Quase duas horas de espera. Era dezembro e a noite estava gelada. Ele não apareceu. Na verdade, eles jamais iriam se conhecer. Naquele dia os astros desaconselhavam tal encontro, diriam depois no meio literário.
Pela descortesia, ela recebeu dele um livro, era Mensagem e trazia a seguinte dedicatória:


A Cecília Meireles, alto poeta, e a Correia Dias,
artista, velho amigo e até cúmplice (vide "Águia" etc....),
na invocação de Apolo e de Atena,
Fernando Pessoa
10-XII-34.



Em outubro de 1934, Cecília Meireles estava em Lisboa com seu primeiro marido, Fernando Correia Dias, em missão jornalística, ela como cronista, o marido como ilustrador. Cecília era uma jovem e promissora poeta e Fernando já absorvia os frutos da publicação de seu livro Mensagem.
O casal ficou 60 dias por lá e nesse tempo, ela não conseguiu conhecer o poeta de quem seria a grande divulgadora no Brasil: Fernando Pessoa.

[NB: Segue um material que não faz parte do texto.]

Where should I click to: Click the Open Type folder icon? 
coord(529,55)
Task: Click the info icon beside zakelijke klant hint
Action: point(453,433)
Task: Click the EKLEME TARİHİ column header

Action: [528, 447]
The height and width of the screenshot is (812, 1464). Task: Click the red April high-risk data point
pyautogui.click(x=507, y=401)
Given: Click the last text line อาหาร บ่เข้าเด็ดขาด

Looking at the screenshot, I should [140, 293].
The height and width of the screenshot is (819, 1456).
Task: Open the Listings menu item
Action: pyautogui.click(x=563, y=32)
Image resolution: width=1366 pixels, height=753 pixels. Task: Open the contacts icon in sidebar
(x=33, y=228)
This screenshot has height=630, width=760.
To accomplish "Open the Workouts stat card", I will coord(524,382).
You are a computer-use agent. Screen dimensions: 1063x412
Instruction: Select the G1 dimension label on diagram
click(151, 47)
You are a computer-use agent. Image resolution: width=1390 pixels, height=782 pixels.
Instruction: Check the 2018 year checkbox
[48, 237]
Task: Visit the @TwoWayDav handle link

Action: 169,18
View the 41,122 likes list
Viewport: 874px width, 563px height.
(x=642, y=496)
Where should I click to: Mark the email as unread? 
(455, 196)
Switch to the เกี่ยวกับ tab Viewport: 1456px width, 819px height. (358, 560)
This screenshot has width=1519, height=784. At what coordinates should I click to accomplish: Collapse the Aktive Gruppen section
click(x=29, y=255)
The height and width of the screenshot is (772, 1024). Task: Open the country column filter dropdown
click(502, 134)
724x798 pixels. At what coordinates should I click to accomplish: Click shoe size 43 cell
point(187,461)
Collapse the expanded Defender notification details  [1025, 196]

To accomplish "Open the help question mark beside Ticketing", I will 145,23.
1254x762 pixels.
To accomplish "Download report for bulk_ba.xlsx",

Há quem veja na obra de Cecília alguma influência de Pessoa e sobre isso, a poeta falou certa vez, em entrevista:


"Eu creio bem que intimamente nos pareçamos, como se parecem as pessoas de origem comum. Não só descendemos ambos de açorianos, o que é uma psicologia especialíssima, como tivemos ambos grandes mergulhos na literatura inglesa. Ele até escreveu em inglês. E esses mergulhos já vinham, a meu ver, tanto nele como em mim, por uma necessidade que se poderia chamar talvez de 'insular' - um sentido de separação, de ausência, de mar em redor... E por todos esses motivos, você sabe que os açorianos, os irlandeses, os celtas são criaturas tão de sonho que estar acordado já é um grande sacrifício... Tanto ele como eu nos aproximamos de investigações místicas e mágicas do mundo. Ele chegou mesmo a ser astrólogo de renome, segundo ouvi dizer. Eu, apenas fiquei pasmada diante das feitiçarias do mundo."


E como disse o sábio Vinicius de Moraes: "a vida é a arte do encontro, embora haja tanto desencontro pela vida". E nesse caso, o desencontro entrou para a história.